(EXERCISE TASK 1):
In the VXLAN and OTV text, which routing protocol does OTV extend to advertise MAC address reachability?
(EXERCISE TASK 2):
Mark each statement yes or no according to the VXLAN and OTV text, and quote the words that decide it: (a) OTV creates more layer 2 network segments. (b) The first VXLAN implementations will be only in virtual access switches. (c) Cisco's latest version of OTV relies on IP multicast to interconnect datacenters.

If one were to look carefully at the encapsulation format of VXLAN one might notice that it is actually a subset of the IPv4 OTV encapsulation in draft-hasmit-ovt-03, except the Overlay ID field is not used (and made reserved) and the well-known destination UDP port is not yet allocated by IANA (but will be different).

If one were to look even closer, they would notice that OTV is actually a subset of the IPv4 LISP encapsulation, but carrying an Ethernet payload instead of an IP payload.

Using a common (overlapping) encapsulation for all these technologies simplifies the design of hardware forwarding devices and prevents reinvention for its own sake.

Given that the packet on the wire is very similar between VXLAN and OTV, what is different?  OTV was designed to solve a different problem.  OTV is meant to be deployed on aggregation devices (the ones at the top of an structured hierarchy of 802.1Q switches) to interconnect all (up to 4094) VLANs in one hierarchy with others either in the same or in another datacenter, creating a single stretched 4K VLAN domain.  It is optimized to operate over the capital I Internet as a Data Center Interconnect.  Cisco’s latest version is able to interconnect datacenters without relying on IP multicast, which is not always available across the Internet.  It prevents flooding of unknown destinations across the Internet by advertising MAC address reachability using routing protocol extensions (namely IS-IS).  Each OTV device peers with each other using IS-IS.  There is expected to be a limited number of these OTV devices peering with each other over IS-IS (because of where they are placed -- at a layer 2 aggregation point).  Within a given layer 2 domain below this aggregation point, there are still only 4K VLANs available, so OTV does not create more layer 2 network segments.  Instead it extends the existing ones over the Internet.

Since VXLAN is designed to be run within a single administrative domain (e.g. a datacenter), and not across the Internet, it is free to use Any Source Multicast (ASM) (a.k.a. (*,G) forwarding) to flood unknown unicasts.  Since a VXLAN VTEP may be running in every host in a datacenter, it must scale to numbers far beyond what IS-IS was designed to scale to.

Note that OTV can be complimentary to VXLANs as a Data Center Interconnect.  This is helpful in two ways.  For one, the entire world is not poised to replace VLANs with VXLANs any time soon.  All physical networking equipment supports VLANs.  The first implementations of VXLANs will be only in virtual access switches (the ones Virtual Machines connect to), so this means that only VMs can connect to VXLANs.  If a VM wants to talk with a physical device such as a physical server, layer 3 switch, router, physical network appliance, or even a VM running on a hypervisor that does not support a VXLAN enabled access switch -- then it must use a VLAN.  So, if you have a VM that wants to talk with something out on the Internet…it must go through a router, and that router will communicate with the VM over a VLAN.  Given that some VMs will still need to connect to VLANs, they will still exist and if layer 2 adjacency is desired across datacenters, then OTV works well to interconnect them.  The layer 2 extension provided by OTV can be used, not just to interconnect VLANs with VMs and physical devices connected to them, but also by VTEPs as well.  Since VTEPs require the use of ASM forwarding, and this may not be available across the Internet, OTV can be used to extend the transport VLAN(s) used by the VTEPs across the Internet between multiple datacenters.

(DATASET EXCERPTS):
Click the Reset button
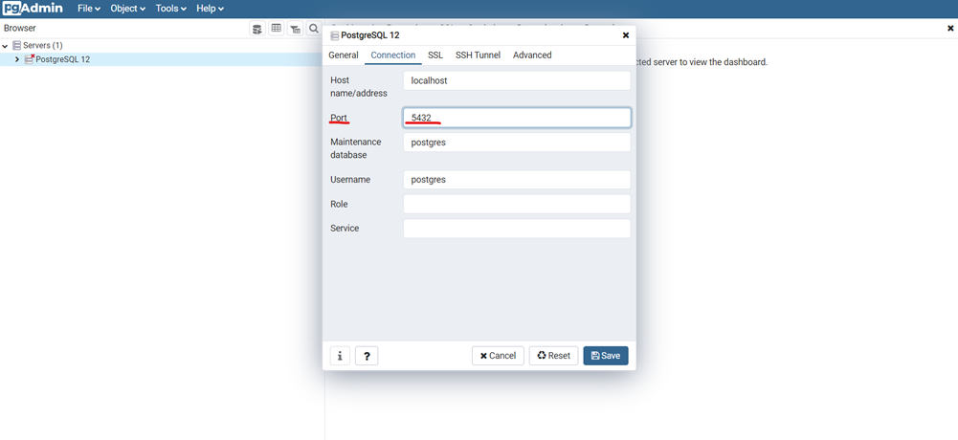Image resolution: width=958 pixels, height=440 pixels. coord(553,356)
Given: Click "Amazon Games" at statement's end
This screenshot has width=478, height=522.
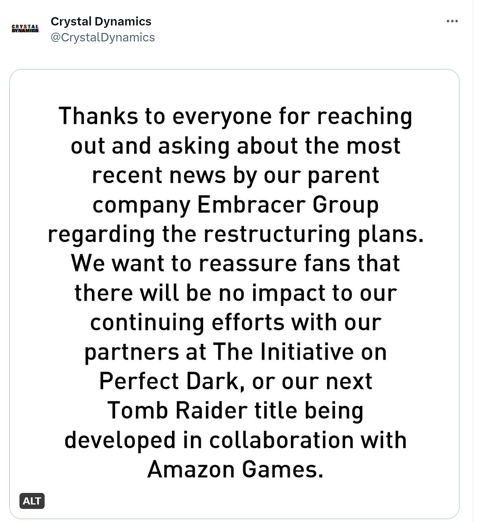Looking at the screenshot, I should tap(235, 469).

* * *

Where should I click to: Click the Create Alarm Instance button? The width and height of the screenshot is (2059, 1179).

(EXERCISE ANSWER 1):
IS-IS

(EXERCISE ANSWER 2):
(a) No: "so OTV does not create more layer 2 network segments"
(b) Yes: "The first implementations of VXLANs will be only in virtual access switches"
(c) No: "Cisco’s latest version is able to interconnect datacenters without relying on IP multicast"